The golf greenkeeper may be involved in the construction, renovation, maintenance and presentation of bunkers.

They will be able to maintain irrigation and drainage to the standards required to ensure appropriate soil conditions and playability.

They may be required to maintain lakes, ponds, ditches, waterways and other golf course hazards.

They may also be involved in environmental and ecological operations which may include planting turf, trees, shrubs and developing wildlife habitats.

In their daily work, an employee in this occupation interacts with a wide range of internal and external stakeholders. They might typically report to an advanced or head greenkeeper, golf course manager, general manager, golf course owner or a committee. On a daily basis, the greenkeeper will interact with visitors, golfers and colleagues in the greenkeeping team and golf club. They may be required to liaise with contractors, the general public, golfing bodies, suppliers and delivery personnel.

The daily maintenance of the golf course is carried out by the greenkeepers whilst golfers are at play.

An employee in this occupation will be responsible for the overall maintenance, care and appearance of the golf course.
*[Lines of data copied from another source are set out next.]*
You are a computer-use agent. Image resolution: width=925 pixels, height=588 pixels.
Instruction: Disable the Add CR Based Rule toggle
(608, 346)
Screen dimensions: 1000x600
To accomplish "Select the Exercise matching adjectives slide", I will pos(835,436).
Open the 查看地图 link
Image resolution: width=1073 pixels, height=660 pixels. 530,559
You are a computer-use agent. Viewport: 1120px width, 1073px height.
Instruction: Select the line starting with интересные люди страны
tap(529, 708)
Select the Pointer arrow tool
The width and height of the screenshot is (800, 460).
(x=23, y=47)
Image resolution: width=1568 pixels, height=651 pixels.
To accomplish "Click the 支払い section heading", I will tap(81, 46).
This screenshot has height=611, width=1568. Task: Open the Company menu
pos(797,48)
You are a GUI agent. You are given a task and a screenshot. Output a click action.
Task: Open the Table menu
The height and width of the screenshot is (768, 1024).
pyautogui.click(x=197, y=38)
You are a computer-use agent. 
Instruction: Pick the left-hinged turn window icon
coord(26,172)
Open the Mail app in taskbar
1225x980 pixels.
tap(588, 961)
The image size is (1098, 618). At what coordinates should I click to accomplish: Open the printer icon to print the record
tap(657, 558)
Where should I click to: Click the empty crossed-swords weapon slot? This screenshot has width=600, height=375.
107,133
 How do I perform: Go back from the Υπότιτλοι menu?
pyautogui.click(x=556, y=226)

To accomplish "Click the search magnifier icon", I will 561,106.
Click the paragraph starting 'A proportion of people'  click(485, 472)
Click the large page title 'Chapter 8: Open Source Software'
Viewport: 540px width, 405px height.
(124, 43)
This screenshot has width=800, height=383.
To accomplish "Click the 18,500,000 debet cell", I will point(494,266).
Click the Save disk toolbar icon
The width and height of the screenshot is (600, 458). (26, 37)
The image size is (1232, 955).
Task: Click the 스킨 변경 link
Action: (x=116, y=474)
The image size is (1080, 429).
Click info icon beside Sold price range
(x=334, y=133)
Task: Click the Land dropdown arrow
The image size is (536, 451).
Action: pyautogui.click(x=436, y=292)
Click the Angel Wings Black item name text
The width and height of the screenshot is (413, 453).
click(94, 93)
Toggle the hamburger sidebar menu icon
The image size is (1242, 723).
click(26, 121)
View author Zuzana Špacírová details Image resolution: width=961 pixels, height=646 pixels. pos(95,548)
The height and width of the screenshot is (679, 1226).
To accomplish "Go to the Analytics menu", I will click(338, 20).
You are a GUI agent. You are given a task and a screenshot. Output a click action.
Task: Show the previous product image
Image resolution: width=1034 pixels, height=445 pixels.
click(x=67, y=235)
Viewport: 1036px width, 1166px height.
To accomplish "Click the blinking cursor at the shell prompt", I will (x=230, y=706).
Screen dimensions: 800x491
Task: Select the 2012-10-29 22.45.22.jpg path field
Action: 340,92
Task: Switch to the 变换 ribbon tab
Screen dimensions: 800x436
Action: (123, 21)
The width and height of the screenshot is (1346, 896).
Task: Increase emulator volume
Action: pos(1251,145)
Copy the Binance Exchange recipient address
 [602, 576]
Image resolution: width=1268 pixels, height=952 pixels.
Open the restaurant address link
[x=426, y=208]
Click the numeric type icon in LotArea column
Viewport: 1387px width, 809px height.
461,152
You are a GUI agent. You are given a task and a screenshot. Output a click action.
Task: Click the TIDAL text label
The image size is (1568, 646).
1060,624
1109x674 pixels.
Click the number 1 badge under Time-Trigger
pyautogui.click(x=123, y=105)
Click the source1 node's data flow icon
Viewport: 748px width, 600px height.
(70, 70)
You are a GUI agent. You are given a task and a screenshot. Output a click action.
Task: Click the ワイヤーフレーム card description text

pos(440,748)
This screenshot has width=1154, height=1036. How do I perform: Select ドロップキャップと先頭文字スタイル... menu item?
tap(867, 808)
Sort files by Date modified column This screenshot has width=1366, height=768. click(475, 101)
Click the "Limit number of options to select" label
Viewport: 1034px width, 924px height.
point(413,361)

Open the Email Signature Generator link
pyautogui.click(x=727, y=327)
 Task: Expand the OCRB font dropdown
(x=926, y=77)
They are required to adopt sound ecological practices, adapt to seasonal conditions and meet the employer’s requirements and the Rules of Golf.

They are required to use and maintain a range of grounds maintenance machinery and equipment safely. They must adopt safe and sustainable working practices on the golf course by observing relevant environmental, health and safety regulations and legislations and adhering to the golf club’s policies and procedures.

They know when, how and why the range of maintenance operations are carried out at different times of the year to achieve optimum playability and player satisfaction.

The greenkeeper may work alone or as part of a team and in all weather conditions. They have the autonomy to carry out specific maintenance across a large area and will typically report to a line manager or a head greenkeeper.

Typical job titles include:

Golf greenkeeper

Entry requirements

Entry requirements will be determined by individual employers. Typically apprentices may have a minimum of 5 GCSE’s at grades 3-9 or grades A-D (including maths, English and science) or other equivalent vocational qualifications.

Occupation duties

Duty KSBs

Duty 1 Maintain golf greens, tees, fairways, surrounds, approaches and areas of rough and semi rough.

K1 K2 K3 K4 K5 K6 K7 K9 K10 K12 K13 K14 K15 K16 K18 K19 K20 K21 K22 K24 K26 K27 K28 K29

S3 S4 S5 S7 S11 S13 S14 S15 S16 S19 S21 S23 S25

B1 B2 B3 B4 B6 B7

Duty 2 Prepare the golf course for play, in line with the Rules of Golf and employer’s requirements.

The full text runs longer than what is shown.